— Fragmento de texto —
“Selva, noche, luna / pena en el yerbal. / El silencio vibra en la soledad / y el latir del monte quiebra la quietud / con el canto triste del pobre mensú”, cuenta Ramón Ayala en el “El mensú”, poema-canción-retrato de la vida desdichada del peón rural que sobrevive a duras penas en las rojas tierras de Misiones. El término “mensú” viene de mensual o mensualero. Se llama así a los jornaleros misioneros, correntinos, paraguayos y venidos de ultramar que eran –aún lo son- oprimidos por los terratenientes en las plantaciones de yerba mate, en los obrajes y otros colorados infiernos de la verde selva mesopotámica.
El pionero en denunciar la
explotación que sufrían estos hombres y mujeres fue el escritor ácrata Rafael
Barrett en esa obra máxima de la crónica clásica latinoamericana titulada con
justeza Lo que son los yerbales (1910).
Desde la ficción, lo siguió Horacio Quiroga con su cuento “Los mensú”, incluido
en el clásico sempiterno Cuentos de amor,
de locura y de muerte (1918). La santísima trinidad del denuncialismo lírico
que hizo foco en esta población siempre olvidada la completa el poeta, escritor
y novelista Alfredo Varela, más recordado por su popular novela Río oscuro (adaptada al cine en Las aguas bajan turbias), menos por sus luminosas
crónicas misioneras, publicadas en 1941 en la revista Ahora y el diario La Hora,
órgano oficial del Partido Comunista Argentino.
A principios de ese año, el
joven periodista emprendió un viaje al noreste que le cambió la vida. Cuentan
que poco antes, en la casa de Álvaro Yunque, Varela había conocido a Marcos Kaner, un
anarquista agitador que había trabajado como mensú. El relato de las luchas de
este líder sindical de los peones cautivó el espíritu andariego y
reivindicativo de Varelita, que viaja a Misiones –todavía territorio nacional-
para narra in situ la explotación
en esos pagos.
A 80 años de la
excursión, Omnívora Editora acaba de publicar ¡También en la Argentina hay
esclavos blancos! Es un volumen ideado, compilado y prologado por el
sociólogo Guillermo Korn y el historiador Javier Trímboli que reúne todas las
crónicas misioneras. Rescata también del olvido el folleto “La masacre de
Oberá”, un texto que reconstruye la represión estatal que sufrieron en 1936 los
laburantes rurales en esa ciudad pujante del Alto Paraná, con un número de
muertos y desaparecidos jamás esclarecido. Un hecho que Varela ata a la Semana
Trágica y a los asesinatos masivos en la Patagonia y La Forestal. Por último,
pero no menos importante, el libro además incluye ilustraciones alucinantes de
Delfina Estrada y Victoria Volpini.

— Datos proporcionados —
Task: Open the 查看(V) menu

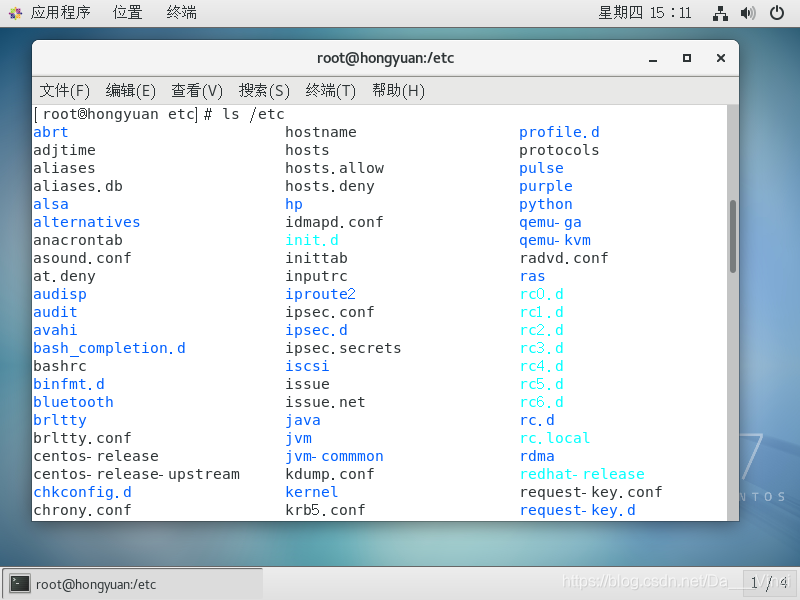Action: click(196, 90)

— Objetivo —
Según el texto sobre los mensú, ¿qué editorial publicó el volumen ¡También en la Argentina hay esclavos blancos!?

— Respuesta —
Omnívora Editora.